▸ **Task item**
Type out each entry exactly.
*** Opening Given information ***
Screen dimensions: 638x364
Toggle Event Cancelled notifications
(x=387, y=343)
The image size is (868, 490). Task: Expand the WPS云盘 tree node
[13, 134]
*** Closing Given information ***
▸ **Solution to the exercise**
Screen dimensions: 638x364
Toggle Event Cancelled notifications
(x=387, y=343)
The image size is (868, 490). Task: Expand the WPS云盘 tree node
[13, 134]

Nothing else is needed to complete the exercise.